I’ve mentioned this before, but I’m not what you’d call a great traveller.  I get anxiety over if I will be able to get good food, what kind of food I will be eating, and where my food will be coming from.  Basically…I have a lot of food-based anxiety.  Like, if I were to go to a country where they served something and I didn’t know what it was…I may have a panic attack.  Heck, I have a panic attack just thinking about eating fast food (probably because I don’t know where it comes from, so I guess that’s not all that different!) so the thought of being served like squid or something makes me all sweaty and freaked out.  (Do people eat squid?  Don’t answer that.)  All that being said, I want to see places I’ve never seen before.

My first time on an airplane was in high school going to Italy, France, and England.  I’ve written about the flight before, how the girl next to me barfed all over me then we all got scared and over compensated for our fears and got drunk on dramamine on the second leg of the journey…yeah, it was a dramatic first airplane experience for sure.  We arrived in Rome, exhausted from being awake for two days straight, wasted on airplane sickness drugs, and delirious.  This is not a great start to a trip.  We spent the first day dragging our smelly unbathed rear ends around a place made entirely of human bones (not sure what that was all about), following the most hyper tour guide that there ever has been.  He was so excited about everything that we all began plotting ways to murder him so that we could go take a nap.  (don’t worry, he survived our tour…but it was a closer call than he realized.)  We got to our hotel room, which smelled like the inside of a moldy paint can (weird I know, but that’s the only way I can describe it) and the first thing I did was take a shower and then, naturally, plug in my hair dryer.  Being the American “blonde” that I am, I used the adaptor wrong and blew a fuse, burning out the power in the entire hotel.  An angry Italian came up to our room, muttering to himself most likely Italian cuss words, unplugged my blow drier and shook his finger at me.  I’m surprised he didn’t smack me with it.

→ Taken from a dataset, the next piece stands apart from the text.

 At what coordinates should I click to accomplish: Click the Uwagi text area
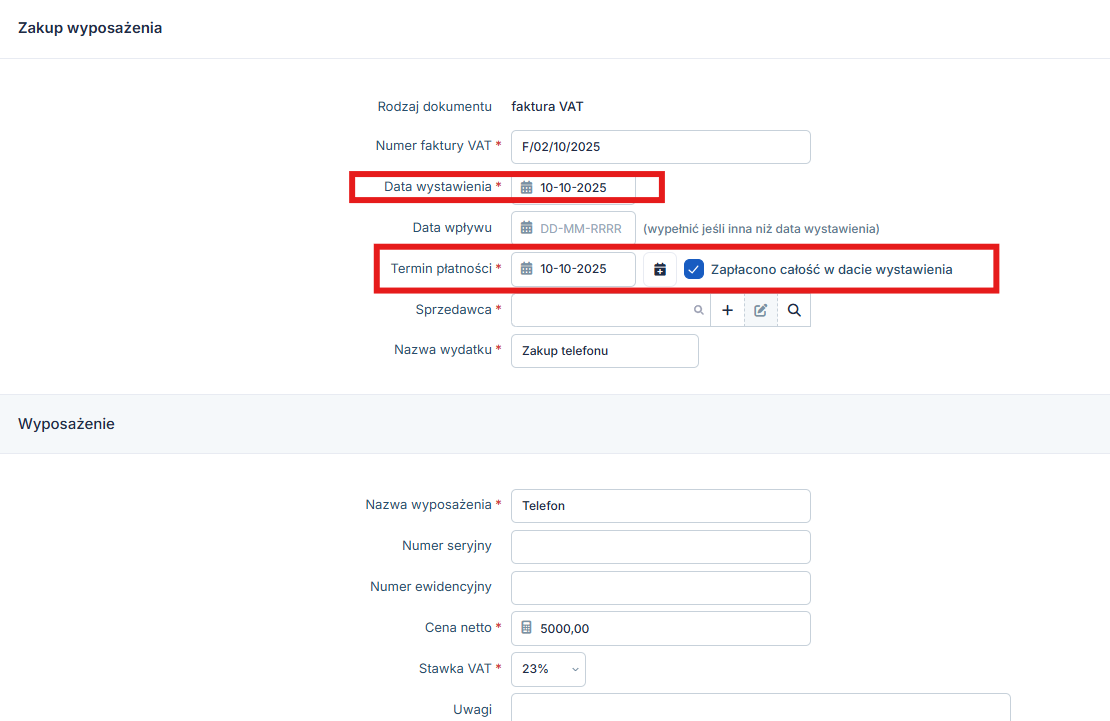pyautogui.click(x=760, y=708)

The entire trip I was in complete culture shock.  Everyone had told me how “Americanized” Europe had become.  What were they TALKING ABOUT????  I was in some of the easiest places to travel, considering cultural differences and relative lack of language barriers, and I felt SO LOST.  The food seemed so foreign, the money conversion made me do math (and I HATE MATH), and nothing looked or felt like home.  This is what happens when you are raised in a small town and never experience anything different until you are a teenager.  It’s hard to adapt if you are not in familiar surroundings.

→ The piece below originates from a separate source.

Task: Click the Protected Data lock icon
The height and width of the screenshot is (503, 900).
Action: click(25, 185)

So I can say this with all honesty.  I want to travel.  I’m scared.  But I want to do it.  I want to see places that maybe are not “the usual” suspects that I would say I’ve always wanted to go.  I want to meet people of different cultures and see what the fashions are and just not be scared to try new things.  Oh boy.  That’s a stretch for me.  But I want to do it someday.

I was in Urban Outfitters and saw this shirt on a mannequin in the men’s section.  I instantly fell in love because it looks like a vintage bomber jacket, but in a shirt form!  The detail is just magnificent!

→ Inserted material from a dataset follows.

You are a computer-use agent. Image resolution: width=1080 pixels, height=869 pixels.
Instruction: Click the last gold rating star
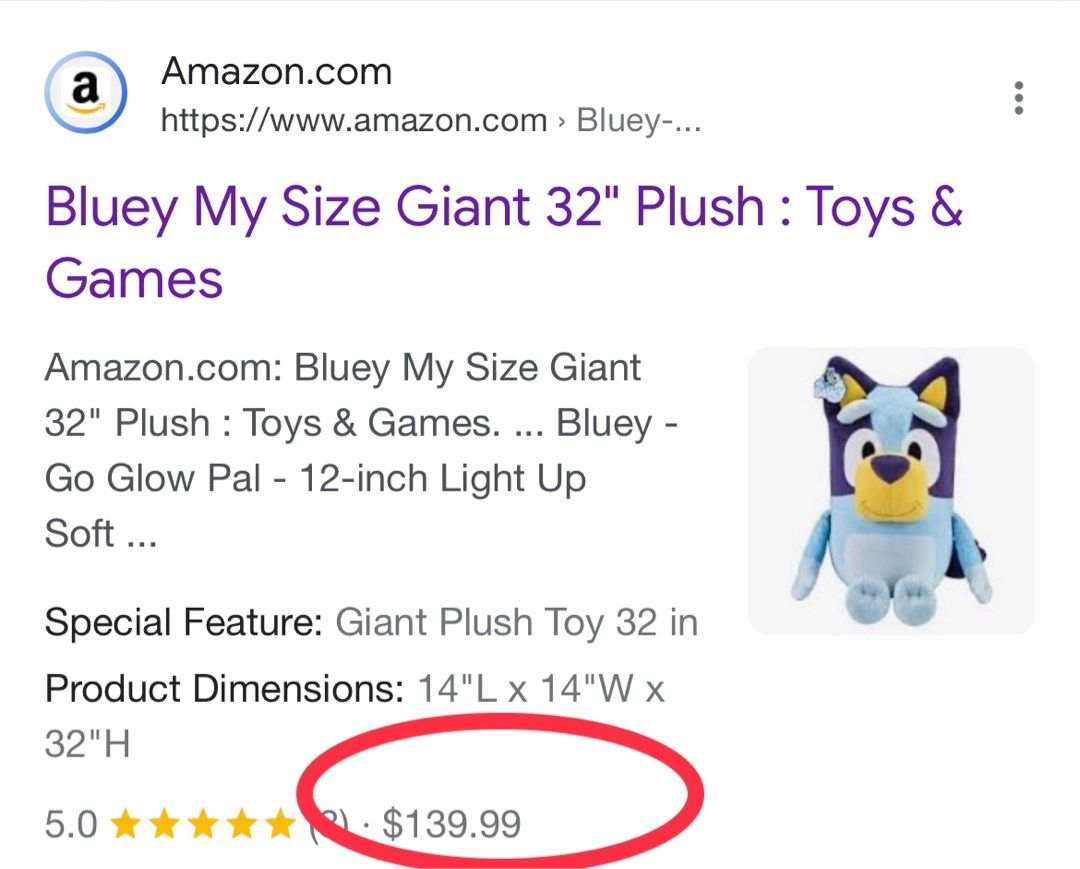[x=280, y=824]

If/when I travel, I will definitely be chronicling my journeys because nothing is more amusing than seeing the world through the eyes of someone as sheltered as me.  I know it, you know it…it’s just pretty dang hilarious even looking back at myself in Europe, not knowing how to flush the toilets because they were different than American toilets.  And I will most definitely learn to use an adaptor.  Because that was just embarrassing.